Gabriela Hersham is founder and CEO of Huckletree, a London co-working space. In this article, she shares her advice for budding female company founders.
When tasked with the challenge of writing an advice piece to female founders, my initial reaction was one of indignation. For what felt like a very long while, I wasn’t able to get my head around the idea that I was to offer advice to women that should differ from advice to men.
‘Wearing Lipstick to Board Meetings,’ ‘How to get a Male Cofounder and Keep Him’ and ‘Playing Dumb for Dummies’ were amongst the ironic subheadings racing through my mind.
Such was my chagrin, that I took my co-founder Andrew (incidentally, male) aside to proclaim my exasperation with the task at hand. “But, Gaby!” he said, “You know there are differences for women. You’ve dealt with them!” And just like that Andrew made me discard my shroud of subconscious ignorance, thus allowing me to share the following pieces of advice.
Focus on being the best founder you can be
The reality is, we’re not playing in boys and girls leagues. Your founding competitors are everyone you see around you, everyone you read about and anyone and everyone who inspires you. So what you’ve got to do is focus on being the absolute best in your industry.
Be determined. Work responsibly. Build and nurture important relationships. Understand that nothing is more important than happy customers. Listen to feedback. Don’t stop refining your product. Work each day as if somebody is trying to take it all away from you.
Write down your key performance indicators and objectives and key results at the beginning of each quarter and then rip them up and make them two times harder. Live by the motto that if you’re hitting each target, you’re not setting the challenge high enough.
Work efficiently instead of working long hours for the sake of it. Prioritize hiring superstars and establishing the right structure for each team member to learn, grow and be rewarded. Make certain that everyone knows what’s expected of them.
Understand that no one else is going to set the pace and that the company will be defined by the effort that you put into it. Establish processes (my favourite word) and communicate them clearly with your team.
Work hard to set a company culture that makes you happy, but moreover one that makes you proud. Don’t be ashamed when you don’t know the answers. If you don’t know what someone is referring to, ask. It’s that simple and yet it ensures that you’re always learning.
Don’t be afraid to make mistakes: if you’re always learning, you won’t always get things right. Fail faster, come back quicker, iterate and move on.

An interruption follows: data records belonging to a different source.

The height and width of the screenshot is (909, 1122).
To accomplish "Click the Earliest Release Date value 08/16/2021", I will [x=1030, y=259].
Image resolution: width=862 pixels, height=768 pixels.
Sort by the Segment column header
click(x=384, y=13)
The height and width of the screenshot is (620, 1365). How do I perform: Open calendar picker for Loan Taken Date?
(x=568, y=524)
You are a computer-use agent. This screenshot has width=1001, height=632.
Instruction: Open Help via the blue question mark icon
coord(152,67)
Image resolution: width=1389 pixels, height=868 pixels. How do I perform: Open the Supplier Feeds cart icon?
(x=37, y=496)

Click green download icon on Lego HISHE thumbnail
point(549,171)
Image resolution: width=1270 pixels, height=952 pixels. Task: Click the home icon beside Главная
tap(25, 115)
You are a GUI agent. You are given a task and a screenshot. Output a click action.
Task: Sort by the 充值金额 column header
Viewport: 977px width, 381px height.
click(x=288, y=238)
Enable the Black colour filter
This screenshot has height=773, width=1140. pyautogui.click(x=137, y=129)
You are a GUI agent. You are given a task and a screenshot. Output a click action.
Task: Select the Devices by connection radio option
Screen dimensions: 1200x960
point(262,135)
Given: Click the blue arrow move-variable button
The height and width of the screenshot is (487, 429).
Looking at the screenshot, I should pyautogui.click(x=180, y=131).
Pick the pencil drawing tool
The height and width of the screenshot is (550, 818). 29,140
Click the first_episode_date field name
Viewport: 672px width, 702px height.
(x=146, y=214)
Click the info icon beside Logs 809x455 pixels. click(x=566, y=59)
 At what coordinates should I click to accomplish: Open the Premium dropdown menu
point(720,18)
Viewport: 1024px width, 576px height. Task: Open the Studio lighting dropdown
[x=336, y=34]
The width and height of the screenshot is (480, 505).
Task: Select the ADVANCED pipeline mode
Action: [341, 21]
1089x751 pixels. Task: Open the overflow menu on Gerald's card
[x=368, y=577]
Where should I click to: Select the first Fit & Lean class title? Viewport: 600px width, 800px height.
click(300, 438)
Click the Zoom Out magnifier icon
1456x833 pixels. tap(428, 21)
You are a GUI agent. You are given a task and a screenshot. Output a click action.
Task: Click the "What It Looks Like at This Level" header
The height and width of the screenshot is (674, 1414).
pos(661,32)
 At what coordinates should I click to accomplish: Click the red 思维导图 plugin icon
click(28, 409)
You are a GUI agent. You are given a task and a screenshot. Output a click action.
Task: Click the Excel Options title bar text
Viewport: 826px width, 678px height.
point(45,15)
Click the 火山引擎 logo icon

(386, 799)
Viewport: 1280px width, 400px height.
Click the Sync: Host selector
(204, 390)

But remember – to the outside world you’ll always be a female founder
And your job is to use that to your benefit. Work on turning what could have been disadvantages into advantages. How? Here’s the obvious one: the very fact that there are fewer female founders than male means that there is more publicity available for girl bosses hitting it out the ballpark.
Think Anne Wojcicki, Julia Hartz, Adi Tatarko, people always want to hear about great female founders. Maybe it’s morbid curiosity. Maybe what they really want to know is that you’ve had to sacrifice building a family, or that you have a family but you’re a terrible mother who never sees her children. Maybe that makes them feel good. But the truth is that you shouldn’t have to sacrifice being a good mother for being successful and actually, having a family should stand in our favour.
What do I mean? Well, if a woman applied for a role with us and that same woman happened to be a mother, one might easily see that as a disadvantage, correct? But what if I told you that that particular woman knew what she was talking about, had a killer career to date and that my gut feeling told me she also happened to be a great mother? I would likely feel very confident in her abilities to not just manage, but to do everything meticulously. I would hire her in a nanosecond. There’s nothing wrong with people who have their lives together.
Next? Learn how to negotiate really well. The sad truth is that people expect that less of women than of men. So your job is to hit these unassuming molasses with a coup de main, a pre-emptive strike. You’ll be astonished how far a little caught off-guard can get you.
The flip side
Can you imagine an advice piece to male founders? The concept just doesn’t exist. Typing the words ‘advice for male founders’ into Google only brings up articles aimed at women. And why? Because as women, we’re still classified (by men) as less good and more likely. Less good at leading, less good at negotiating, less good at building things. More likely to be emotionally unstable, more likely to start a family, more likely to cost the company money.
Whilst in cities like London we’re light years away from the horrific inequalities faced by women in developing countries, the fact remains that women account for a mere 20% of all tech founders in the UK.
What to do? Continue being the very best founders we can be.